My mother liked to tell me stories of medicine at home: how I was born on her bed, and how her own mother had died in hers. Both tales involved family doctors of the old-fashioned sort, with black bags and tickly stethoscopes. Both were easy operations. I emerged in a couple of hours, while my grandmother, who had brain cancer, was given “enough morphine to kill a horse” and floated off in her sleep. Both stories ended in tea: my parents sipping it from mugs on the birthing bed, my mother making some for the doctor after leaving the deathbed, cutting him a slice of parkin as he leaned against the Aga and said the thing about the horse.

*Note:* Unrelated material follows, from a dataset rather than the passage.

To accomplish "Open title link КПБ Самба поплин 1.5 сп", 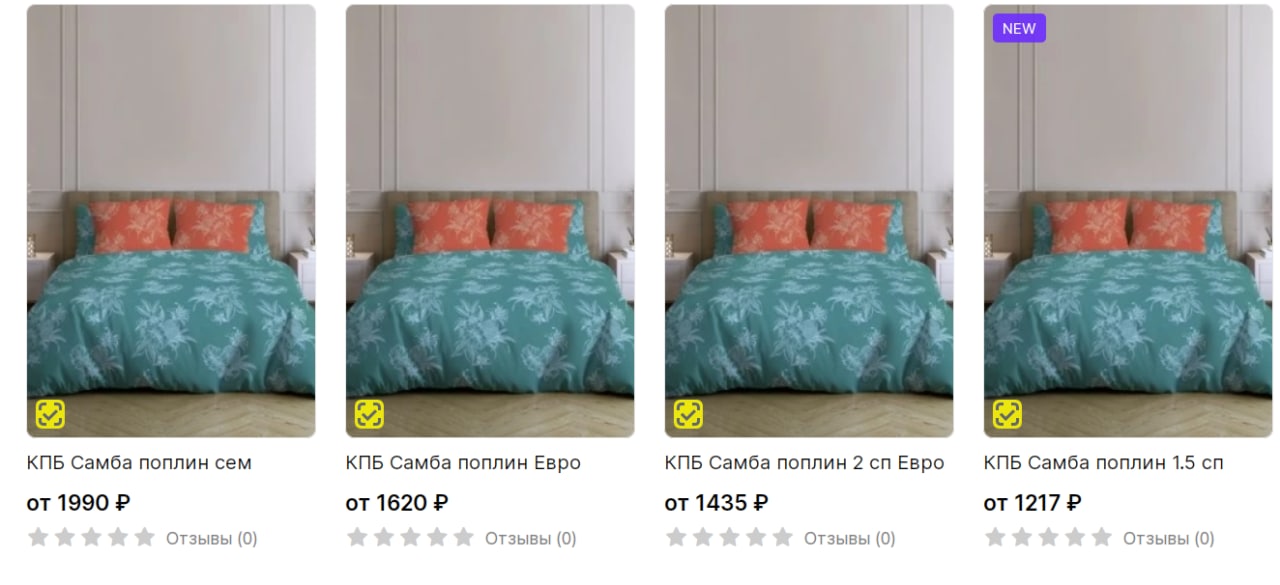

As time wore on, and first my mother passed my grandmother in age, then I did, my mother told the birth story less and the death story more. As they entered their eighties, both with chronic illnesses, she and my father spoke often of the easy morphine shot and the effortless, paternalistic, shouldering of responsibility of the doctor who administered it. It seemed more outlandish and yet more enviable with each year. “That Dr Shipman,” my father would say, sighing gustily. “Caused all sorts of problems.”
“Dr Shipman did murder rather a lot of his patients,” I’d remind my dad. And it wasn’t just the subsequent regulation of doctors and their bags which discouraged people from dying at home. Preferring hospital as a place of death has been a trend for more than century: my grandmother, in 1967, was already a bit of an outlier. Hospital seemed — was — safer, cleaner, the right place to be. Until, that is, the pandemic. Deaths at home in the UK spiked immediately in lockdown, as you might expect. And they haven’t fallen since. Almost 90 more people than usual died at home every day last year, a fifth higher than in a typical year. That constitutes, as Cambridge statistics professor Sir David Spiegelhalter put it, “a major change” in national habit.
But, Spiegelhalter went on, we don’t know why this change is happening as it “hasn’t been studied sufficiently”. We keep no records of why someone died at home. It might be by choice — most people will, like my parents, state a preference for dying at home when asked — but relatively few individuals set out their wishes in a formal Advanced Decision. Even when they do — my parents had three each, including one in a pot in the fridge — there is no national protocol for dealing with them.
Looking at causes of death does not help much, either. Most people take Covid to hospital. A little of the increase, we are beginning to learn, comes from the ambulance not arriving on time, but not much. The great majority of deaths at home derive from the same sort of slow, chronic conditions that end most lives in hospitals: heart disease, cancer, old age. The leading causes are dementia and Alzheimer’s disease, with diabetes being the most common contributing factor. There is no special reason, there, for a sudden and lasting change in behaviour.
Perhaps we should be looking elsewhere, not with the patient but with the carer. Anyone dying of dementia at home needs an especially dedicated one. And diabetes — imagine, as my mother would have said, the washing. (Domestic work was always on my mother’s agenda. I never did it to her satisfaction.) Think, my mother would say, and my mother always had a point, of the sheets. Think of the woman washing the sheets.